• [What you are asked to do]
Count the lines in the data that contain the string "This", with case counting, and reply with only that number.

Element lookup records
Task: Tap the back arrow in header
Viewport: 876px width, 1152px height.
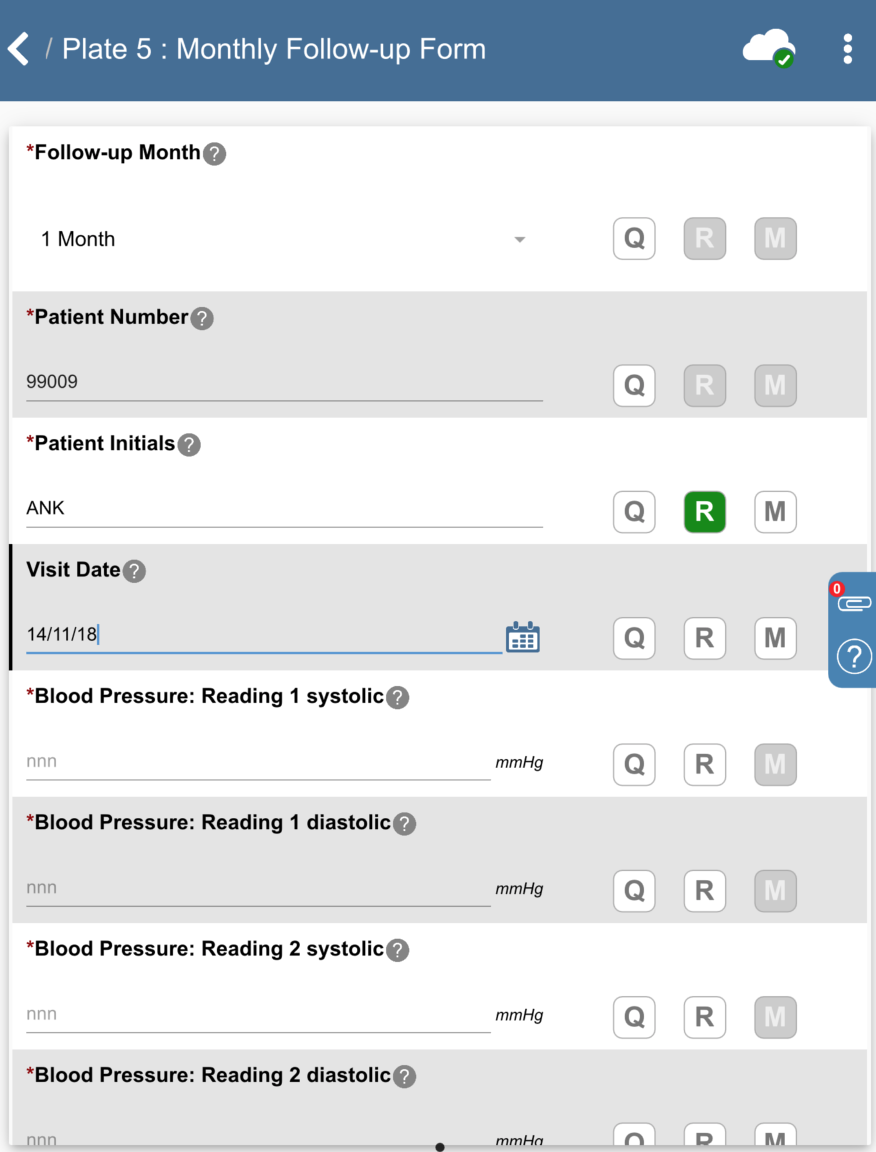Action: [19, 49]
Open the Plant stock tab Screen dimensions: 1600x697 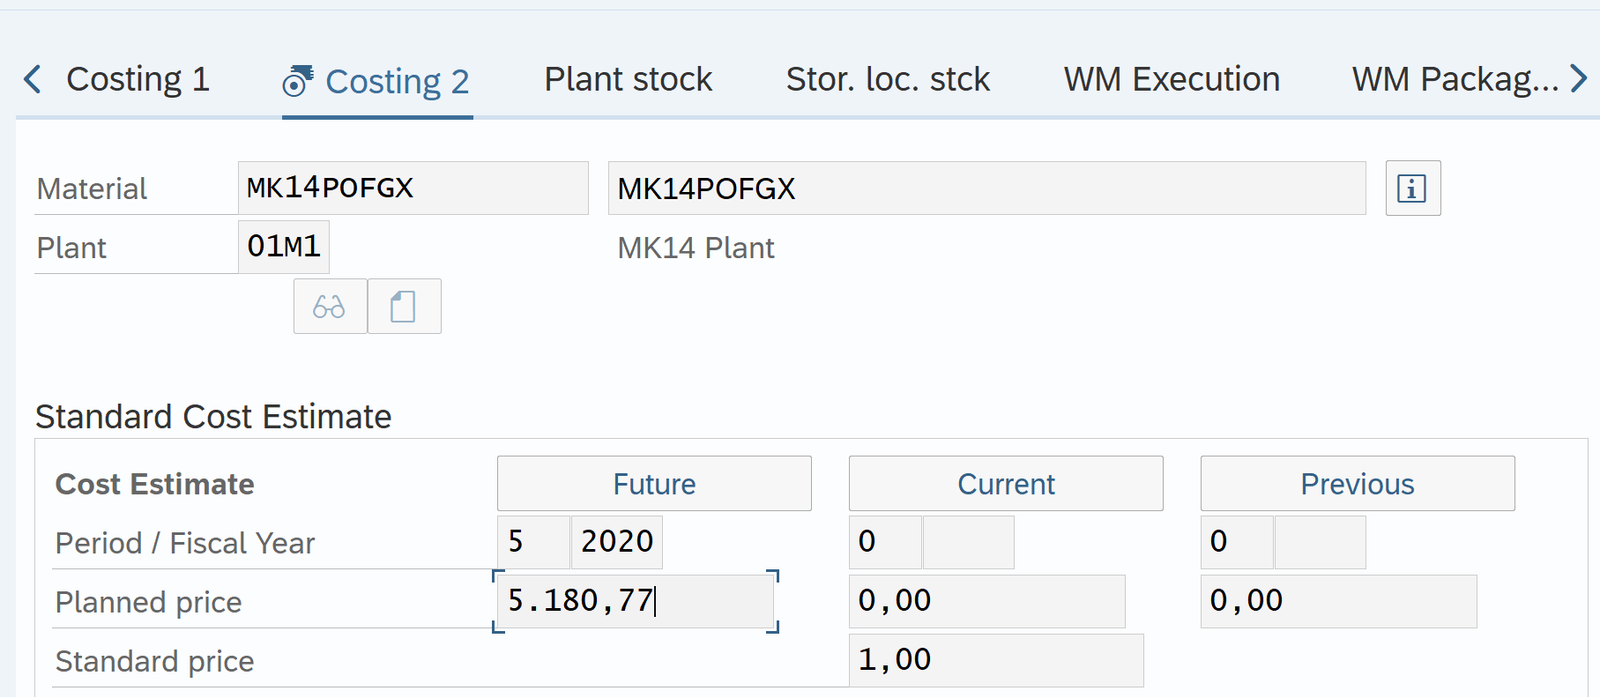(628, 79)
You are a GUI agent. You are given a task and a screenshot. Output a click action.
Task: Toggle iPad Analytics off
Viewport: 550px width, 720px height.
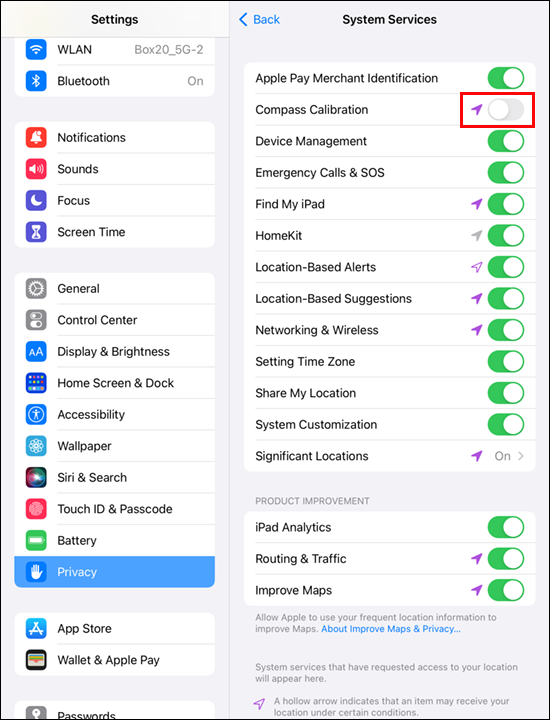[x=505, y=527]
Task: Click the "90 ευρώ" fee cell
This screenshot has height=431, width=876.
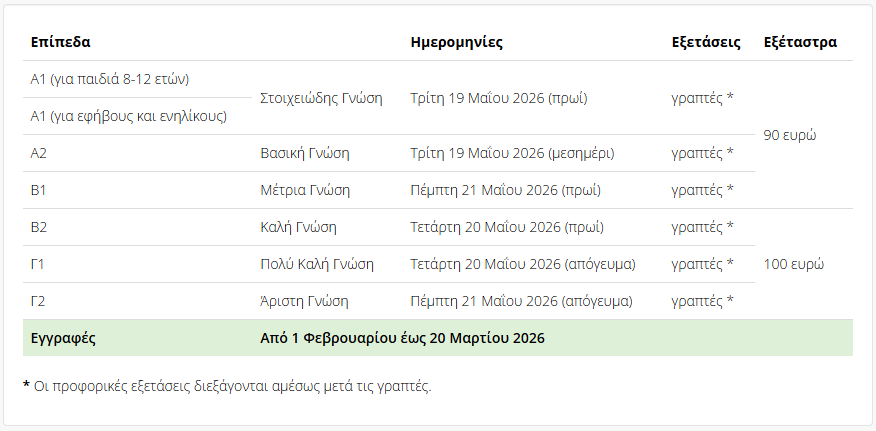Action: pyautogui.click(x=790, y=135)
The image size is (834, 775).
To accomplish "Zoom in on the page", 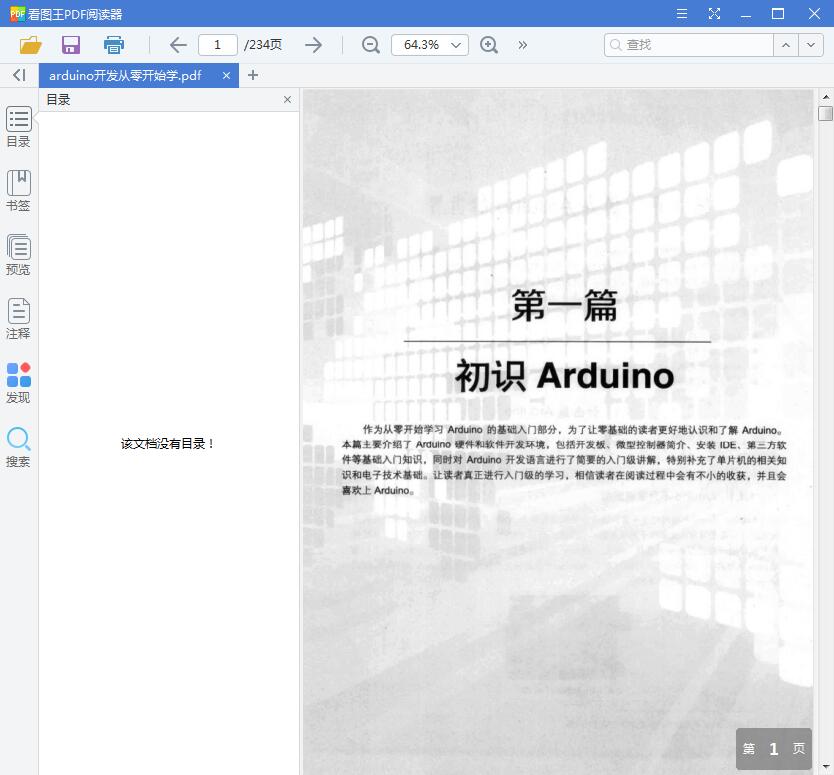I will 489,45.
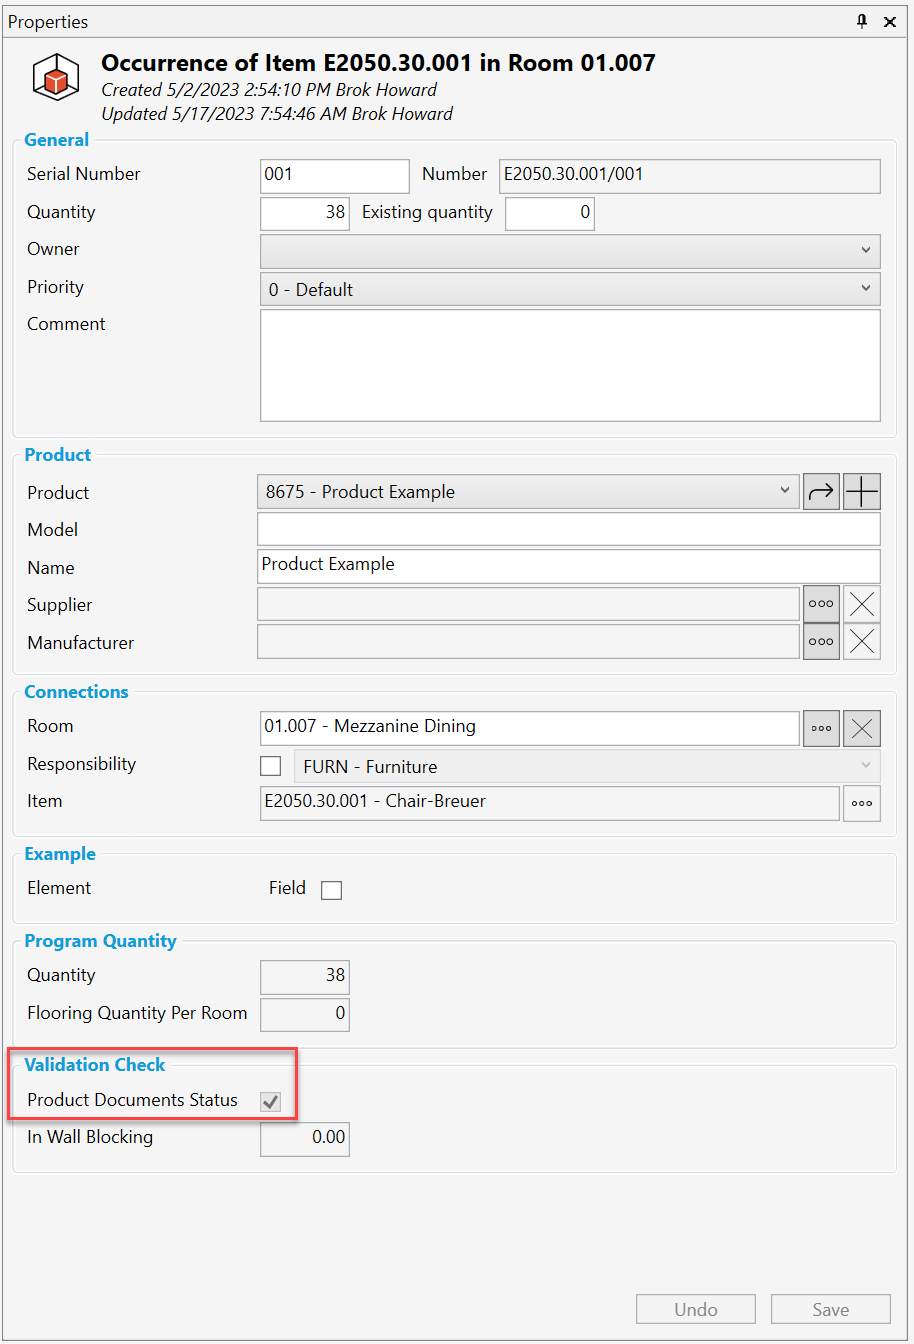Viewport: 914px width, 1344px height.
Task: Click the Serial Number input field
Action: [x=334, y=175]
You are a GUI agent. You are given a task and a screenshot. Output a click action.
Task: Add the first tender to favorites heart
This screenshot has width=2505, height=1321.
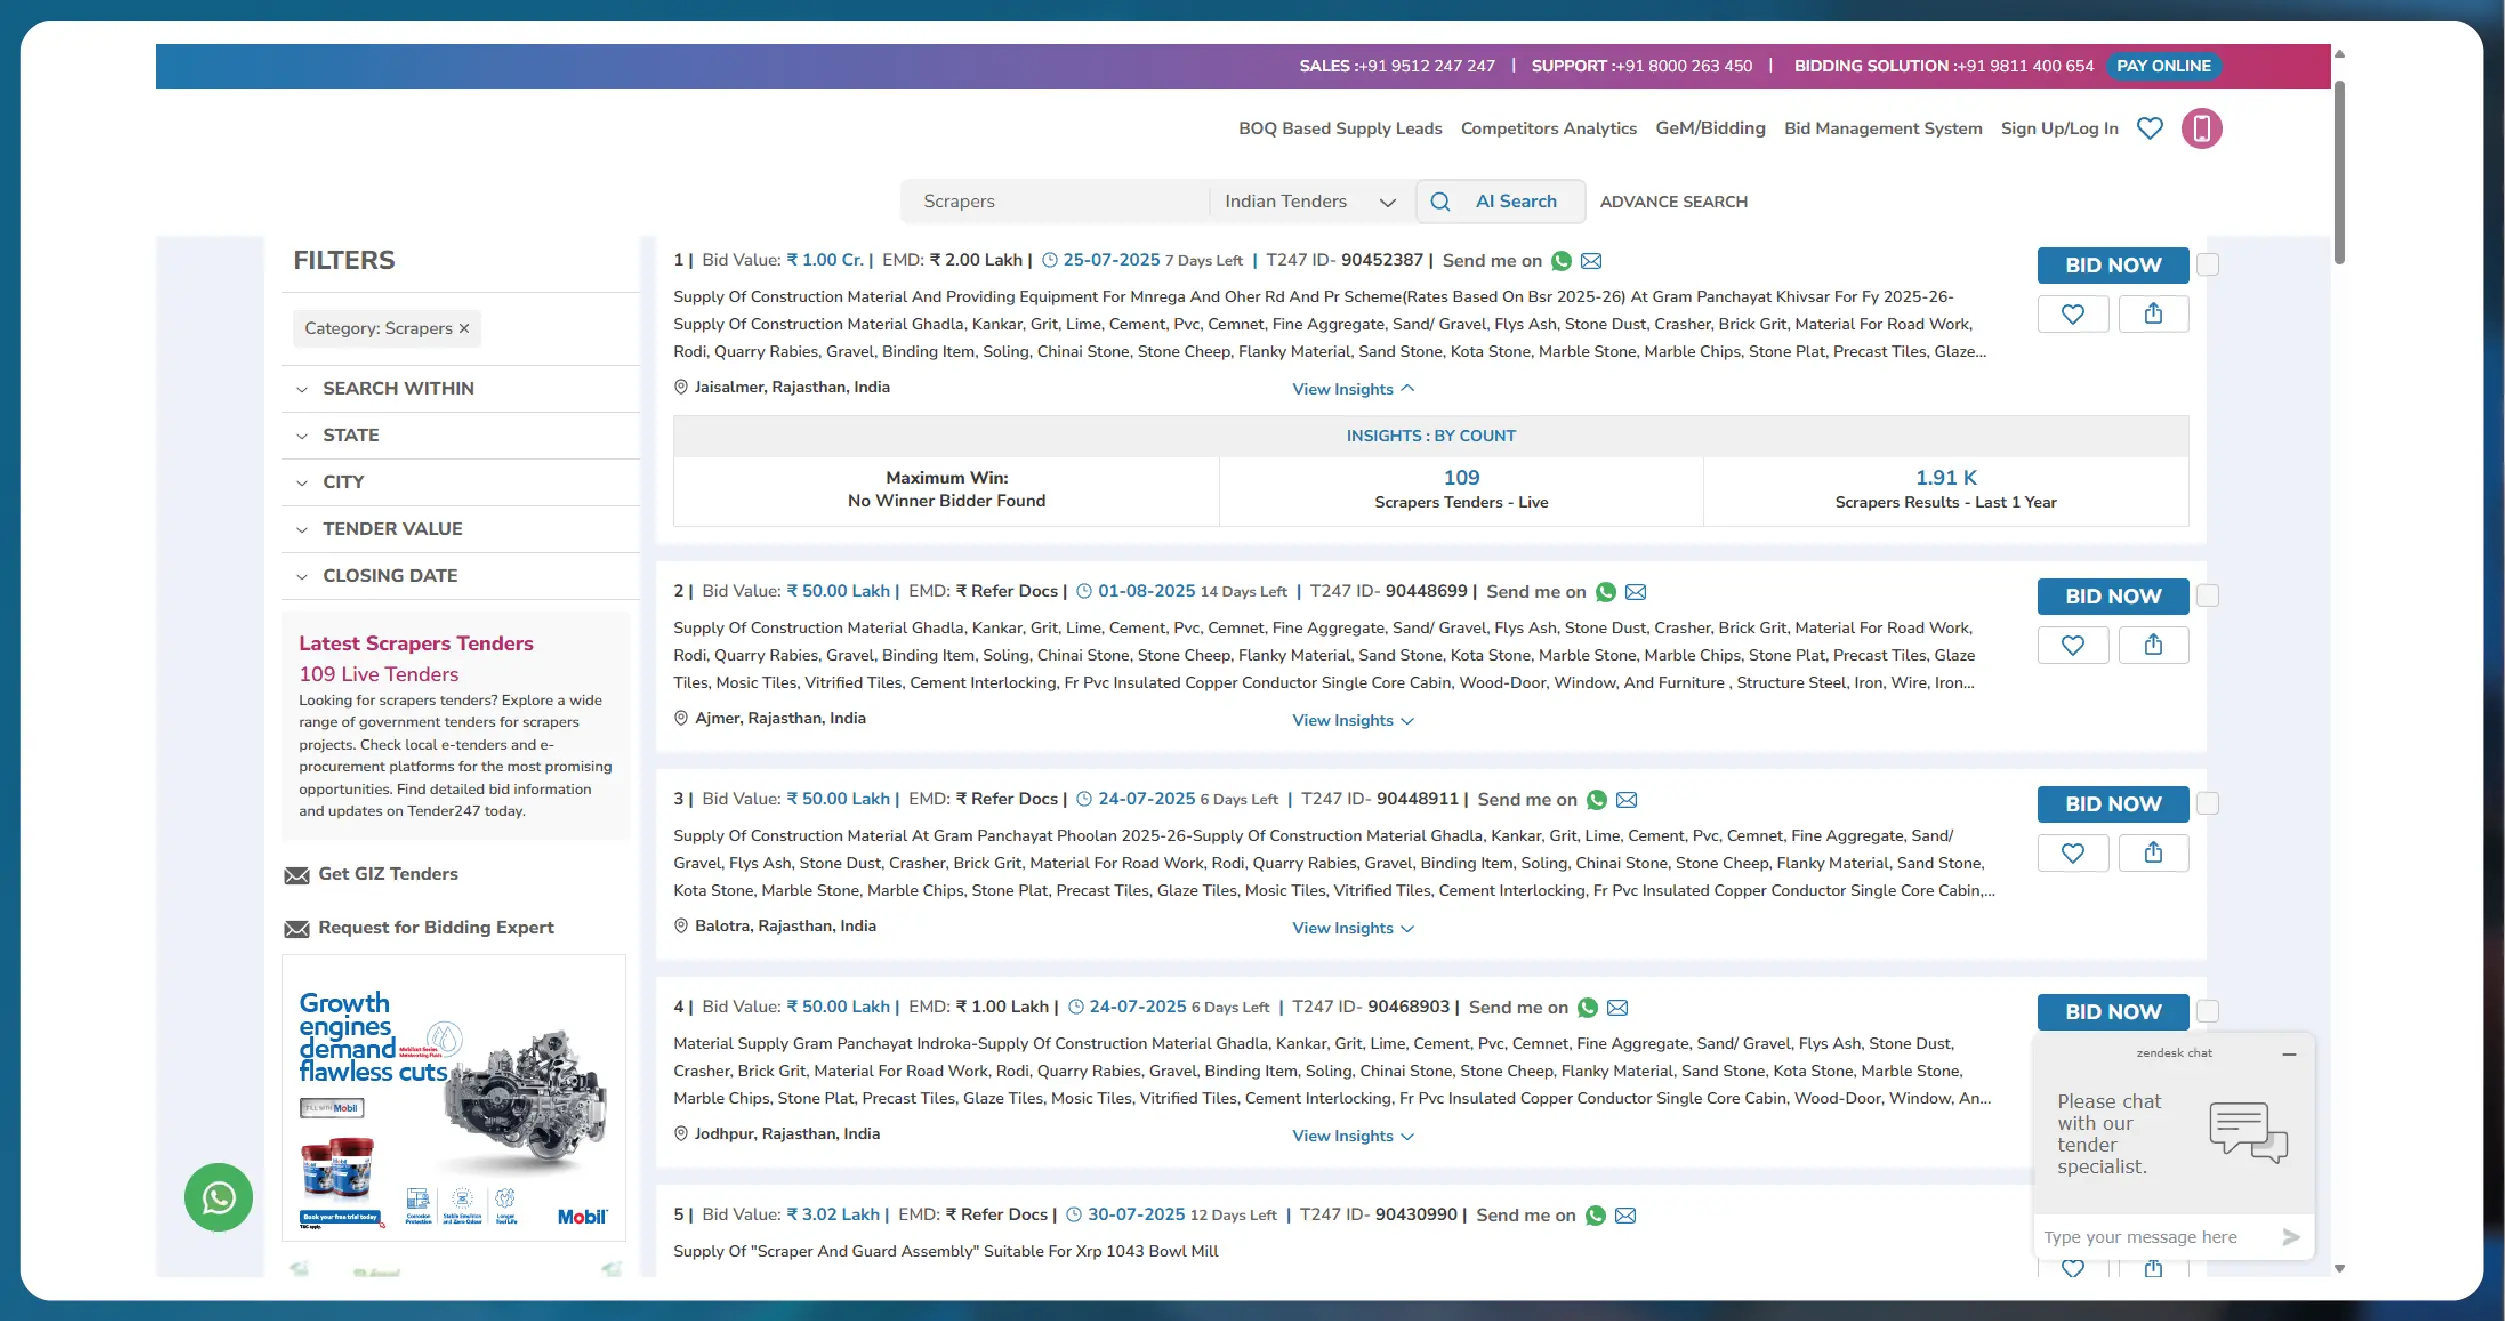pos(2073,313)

• [Task solution]
2